• [Exercise directions]: Give each record below again, without a single difference.

• [Information]:
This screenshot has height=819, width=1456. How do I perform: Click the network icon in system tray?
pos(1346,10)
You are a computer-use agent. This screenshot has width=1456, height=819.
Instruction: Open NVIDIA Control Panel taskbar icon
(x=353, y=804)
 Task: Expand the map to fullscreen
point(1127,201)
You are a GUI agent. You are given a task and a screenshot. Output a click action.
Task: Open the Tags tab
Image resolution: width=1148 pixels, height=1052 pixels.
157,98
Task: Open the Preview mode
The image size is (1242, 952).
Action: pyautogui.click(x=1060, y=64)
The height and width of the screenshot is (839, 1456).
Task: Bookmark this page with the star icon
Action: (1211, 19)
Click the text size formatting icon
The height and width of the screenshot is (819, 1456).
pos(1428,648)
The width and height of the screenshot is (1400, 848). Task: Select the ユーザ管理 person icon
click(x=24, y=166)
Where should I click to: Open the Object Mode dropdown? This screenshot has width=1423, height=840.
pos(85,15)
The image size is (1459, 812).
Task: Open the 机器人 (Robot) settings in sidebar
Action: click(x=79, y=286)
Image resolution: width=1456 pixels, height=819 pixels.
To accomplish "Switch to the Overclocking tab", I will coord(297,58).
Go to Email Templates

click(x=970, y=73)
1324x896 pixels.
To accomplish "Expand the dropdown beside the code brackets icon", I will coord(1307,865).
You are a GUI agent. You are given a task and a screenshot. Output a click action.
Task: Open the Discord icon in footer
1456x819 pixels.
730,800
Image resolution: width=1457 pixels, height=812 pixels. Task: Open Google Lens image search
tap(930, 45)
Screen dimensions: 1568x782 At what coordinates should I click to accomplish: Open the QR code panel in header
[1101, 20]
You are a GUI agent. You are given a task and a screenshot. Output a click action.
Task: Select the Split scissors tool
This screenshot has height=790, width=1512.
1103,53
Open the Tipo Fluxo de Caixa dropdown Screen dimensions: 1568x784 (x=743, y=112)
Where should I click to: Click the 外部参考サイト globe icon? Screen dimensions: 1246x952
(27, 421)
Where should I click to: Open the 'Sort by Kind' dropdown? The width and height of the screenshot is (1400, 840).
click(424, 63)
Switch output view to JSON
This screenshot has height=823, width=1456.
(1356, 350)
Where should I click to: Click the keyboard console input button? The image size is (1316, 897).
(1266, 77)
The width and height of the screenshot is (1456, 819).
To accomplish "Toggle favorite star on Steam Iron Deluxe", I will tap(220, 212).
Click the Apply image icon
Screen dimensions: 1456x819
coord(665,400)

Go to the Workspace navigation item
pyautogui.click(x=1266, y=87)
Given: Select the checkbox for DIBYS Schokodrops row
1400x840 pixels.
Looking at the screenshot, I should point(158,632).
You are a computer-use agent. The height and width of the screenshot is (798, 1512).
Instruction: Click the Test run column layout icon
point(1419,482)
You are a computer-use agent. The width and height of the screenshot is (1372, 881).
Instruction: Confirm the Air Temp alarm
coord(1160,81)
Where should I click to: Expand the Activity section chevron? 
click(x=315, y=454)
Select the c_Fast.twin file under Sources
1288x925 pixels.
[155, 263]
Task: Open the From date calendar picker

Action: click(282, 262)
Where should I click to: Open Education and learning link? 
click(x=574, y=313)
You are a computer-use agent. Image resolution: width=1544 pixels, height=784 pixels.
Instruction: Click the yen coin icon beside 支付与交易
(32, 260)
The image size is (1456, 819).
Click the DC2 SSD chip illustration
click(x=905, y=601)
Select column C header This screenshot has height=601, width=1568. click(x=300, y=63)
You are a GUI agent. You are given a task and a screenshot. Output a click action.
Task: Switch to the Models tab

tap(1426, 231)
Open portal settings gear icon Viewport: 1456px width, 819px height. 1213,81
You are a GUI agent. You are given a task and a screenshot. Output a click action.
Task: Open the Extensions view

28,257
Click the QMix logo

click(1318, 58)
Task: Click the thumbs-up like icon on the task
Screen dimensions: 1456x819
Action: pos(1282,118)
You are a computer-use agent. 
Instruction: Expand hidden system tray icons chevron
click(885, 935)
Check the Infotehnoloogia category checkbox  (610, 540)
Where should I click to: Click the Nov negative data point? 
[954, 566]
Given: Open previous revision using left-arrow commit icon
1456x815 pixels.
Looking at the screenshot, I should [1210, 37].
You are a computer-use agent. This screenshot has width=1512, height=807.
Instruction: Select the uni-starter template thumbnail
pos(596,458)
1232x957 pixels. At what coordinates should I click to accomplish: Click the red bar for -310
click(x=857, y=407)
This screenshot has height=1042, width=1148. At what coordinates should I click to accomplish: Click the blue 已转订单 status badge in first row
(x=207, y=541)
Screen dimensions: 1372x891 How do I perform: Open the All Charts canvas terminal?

• [Your solution]:
This screenshot has height=819, width=1456. How do I perform: Click the network icon in system tray?
pos(1346,10)
You are a computer-use agent. This screenshot has width=1456, height=819.
Instruction: Open NVIDIA Control Panel taskbar icon
(x=353, y=804)
 Task: Expand the map to fullscreen
point(1127,201)
You are a GUI agent. You are given a task and a screenshot. Output a click action.
Task: Open the Tags tab
Image resolution: width=1148 pixels, height=1052 pixels.
157,98
Task: Open the Preview mode
The image size is (1242, 952).
Action: pyautogui.click(x=1060, y=64)
The height and width of the screenshot is (839, 1456).
Task: Bookmark this page with the star icon
Action: (1211, 19)
Click the text size formatting icon
The height and width of the screenshot is (819, 1456).
pos(1428,648)
The width and height of the screenshot is (1400, 848). Task: Select the ユーザ管理 person icon
click(x=24, y=166)
Where should I click to: Open the Object Mode dropdown? This screenshot has width=1423, height=840.
pos(85,15)
The image size is (1459, 812).
Task: Open the 机器人 (Robot) settings in sidebar
Action: click(x=79, y=286)
Image resolution: width=1456 pixels, height=819 pixels.
To accomplish "Switch to the Overclocking tab", I will coord(297,58).
Go to Email Templates

click(x=970, y=73)
1324x896 pixels.
To accomplish "Expand the dropdown beside the code brackets icon", I will coord(1307,865).
You are a GUI agent. You are given a task and a screenshot. Output a click action.
Task: Open the Discord icon in footer
1456x819 pixels.
730,800
Image resolution: width=1457 pixels, height=812 pixels. Task: Open Google Lens image search
tap(930, 45)
Screen dimensions: 1568x782 At what coordinates should I click to accomplish: Open the QR code panel in header
[1101, 20]
You are a GUI agent. You are given a task and a screenshot. Output a click action.
Task: Select the Split scissors tool
This screenshot has height=790, width=1512.
1103,53
Open the Tipo Fluxo de Caixa dropdown Screen dimensions: 1568x784 (x=743, y=112)
Where should I click to: Click the 外部参考サイト globe icon? Screen dimensions: 1246x952
(27, 421)
Where should I click to: Open the 'Sort by Kind' dropdown? The width and height of the screenshot is (1400, 840).
click(424, 63)
Switch output view to JSON
This screenshot has height=823, width=1456.
(1356, 350)
Where should I click to: Click the keyboard console input button? The image size is (1316, 897).
(1266, 77)
The width and height of the screenshot is (1456, 819).
To accomplish "Toggle favorite star on Steam Iron Deluxe", I will tap(220, 212).
Click the Apply image icon
Screen dimensions: 1456x819
coord(665,400)

Go to the Workspace navigation item
pyautogui.click(x=1266, y=87)
Given: Select the checkbox for DIBYS Schokodrops row
1400x840 pixels.
Looking at the screenshot, I should point(158,632).
You are a computer-use agent. The height and width of the screenshot is (798, 1512).
Instruction: Click the Test run column layout icon
point(1419,482)
You are a computer-use agent. The width and height of the screenshot is (1372, 881).
Instruction: Confirm the Air Temp alarm
coord(1160,81)
Where should I click to: Expand the Activity section chevron? 
click(x=315, y=454)
Select the c_Fast.twin file under Sources
1288x925 pixels.
[155, 263]
Task: Open the From date calendar picker

Action: click(282, 262)
Where should I click to: Open Education and learning link? 
click(x=574, y=313)
You are a computer-use agent. Image resolution: width=1544 pixels, height=784 pixels.
Instruction: Click the yen coin icon beside 支付与交易
(32, 260)
The image size is (1456, 819).
Click the DC2 SSD chip illustration
click(x=905, y=601)
Select column C header This screenshot has height=601, width=1568. click(x=300, y=63)
You are a GUI agent. You are given a task and a screenshot. Output a click action.
Task: Switch to the Models tab

tap(1426, 231)
Open portal settings gear icon Viewport: 1456px width, 819px height. 1213,81
You are a GUI agent. You are given a task and a screenshot. Output a click action.
Task: Open the Extensions view

28,257
Click the QMix logo

click(1318, 58)
Task: Click the thumbs-up like icon on the task
Screen dimensions: 1456x819
Action: pos(1282,118)
You are a computer-use agent. 
Instruction: Expand hidden system tray icons chevron
click(885, 935)
Check the Infotehnoloogia category checkbox  (610, 540)
Where should I click to: Click the Nov negative data point? 
[954, 566]
Given: Open previous revision using left-arrow commit icon
1456x815 pixels.
Looking at the screenshot, I should [1210, 37].
You are a computer-use agent. This screenshot has width=1512, height=807.
Instruction: Select the uni-starter template thumbnail
pos(596,458)
1232x957 pixels. At what coordinates should I click to accomplish: Click the red bar for -310
click(x=857, y=407)
This screenshot has height=1042, width=1148. At what coordinates should I click to accomplish: Click the blue 已转订单 status badge in first row
(x=207, y=541)
Screen dimensions: 1372x891 How do I perform: Open the All Charts canvas terminal?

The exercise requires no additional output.